Abstract
Purpose
Preclinical studies support the JAK2–STAT3 signaling pathway as a key driver in CD44+ CD24− “stem-cell-like” breast cancer cells. Ruxolitinib is an orally bioavailable JAK1/2 inhibitor. We aimed to identify the recommended phase 2 dose (RP2D) of ruxolitinib in combination with paclitaxel in patients with HER2-negative metastatic breast cancer (MBC).
Methods
Eligible patients had HER2-negative MBC and had received ≤ 3 chemotherapy regimens for advanced disease. Patients received oral ruxolitinib (10–25 mg bid) in a 3 + 3 dose escalation design in combination with weekly paclitaxel 80 mg/m2 in a 3-week cycle. The primary objective was to determine the maximum tolerated dose (MTD) and the RP2D.
Results
Nineteen patients received protocol therapy (mean age 52 years). Eight (42%) had triple-negative breast cancer and 11 (58%) had hormone receptor-positive disease; 12 (63%) had visceral disease. Ten (53%) patients had not received prior treatment for advanced disease. Patients received a median number of 5 cycles of combination therapy (range 1–12) and five patients continued single-agent ruxolitinib. The MTD of ruxolitinib was 25 mg bid when combined with paclitaxel, and the RP2D for the combination was 15 mg bid. Thirteen (68%) patients required dose reductions or holds. Most frequent toxicities reported of any grade were neutropenia (50%) and anemia (33%). There were no grade 4/5 toxicities attributed to study drug.
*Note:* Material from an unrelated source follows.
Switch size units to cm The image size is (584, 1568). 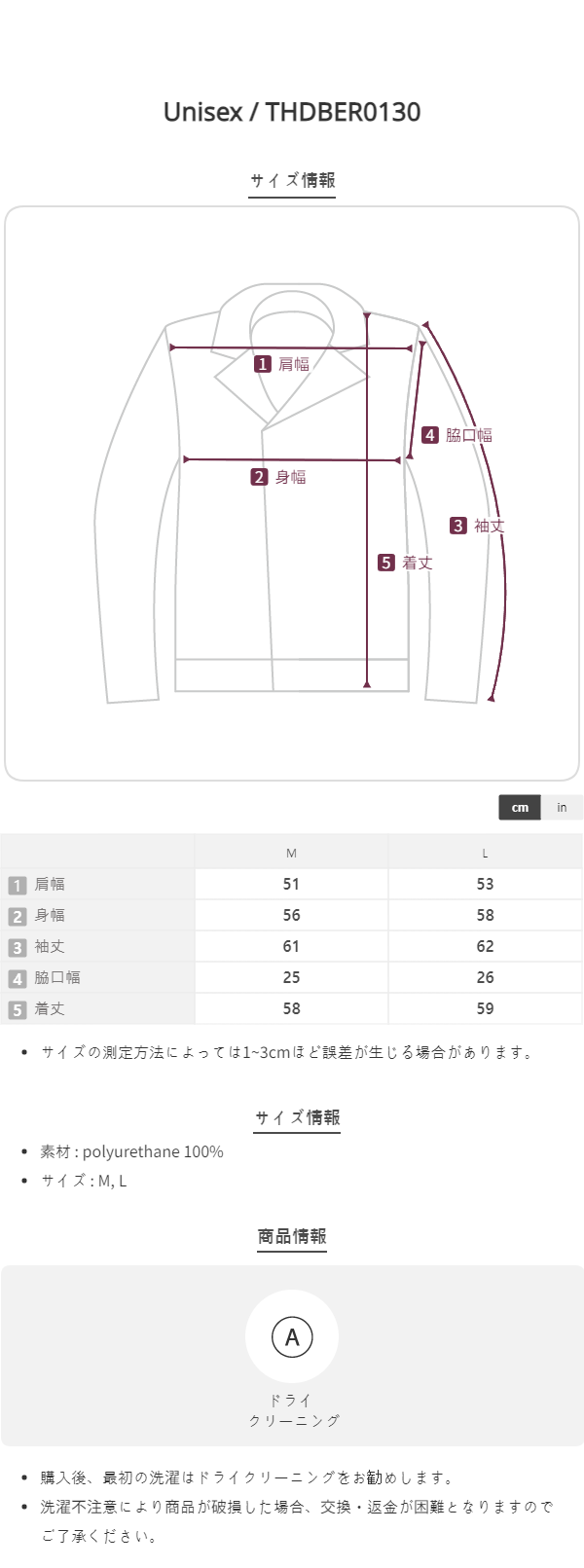(x=520, y=807)
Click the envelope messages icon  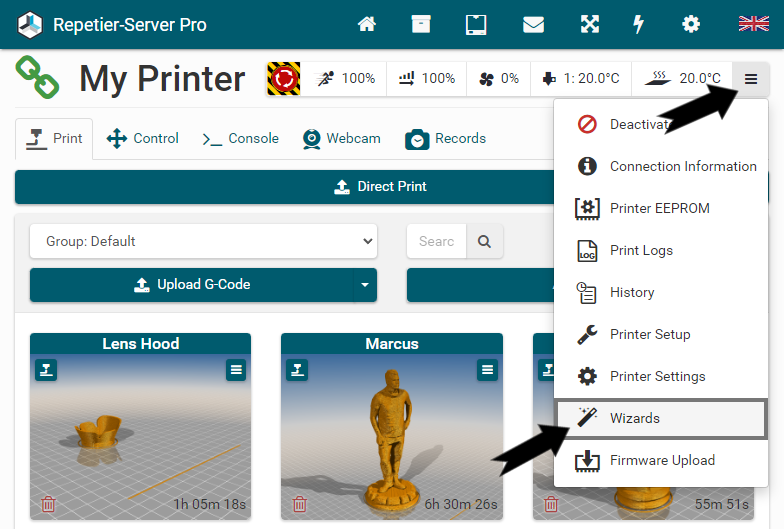point(533,24)
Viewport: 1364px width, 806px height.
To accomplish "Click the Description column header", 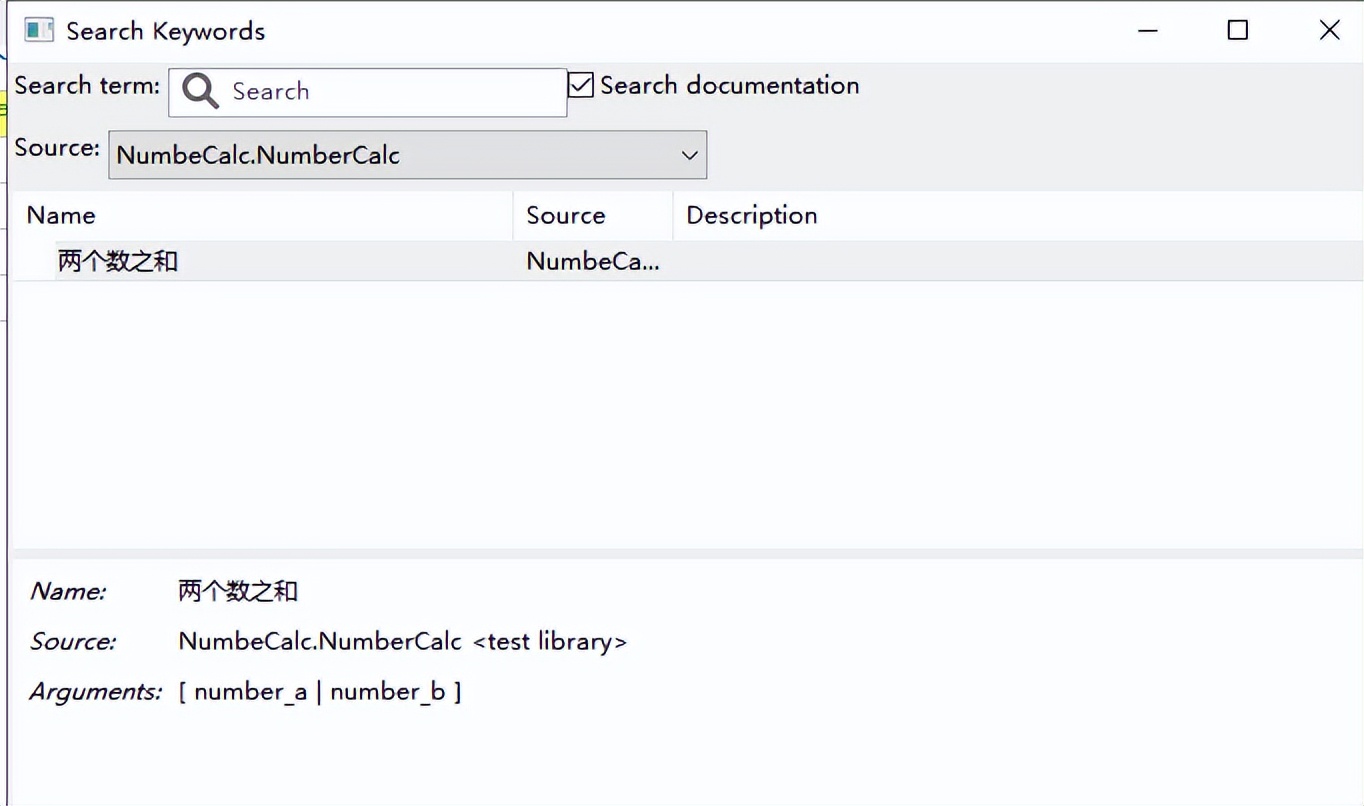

Four (21%) patients had PR, 12 (63%) had SD and three (16%) had PD as their best response.
Conclusion
The combination of ruxolitinib and weekly paclitaxel was well tolerated with evidence of clinical activity. Further analysis of this combination is ongoing (NCT02041429).
Trial registration
NCT02041429. Date of registration: January 22, 2014.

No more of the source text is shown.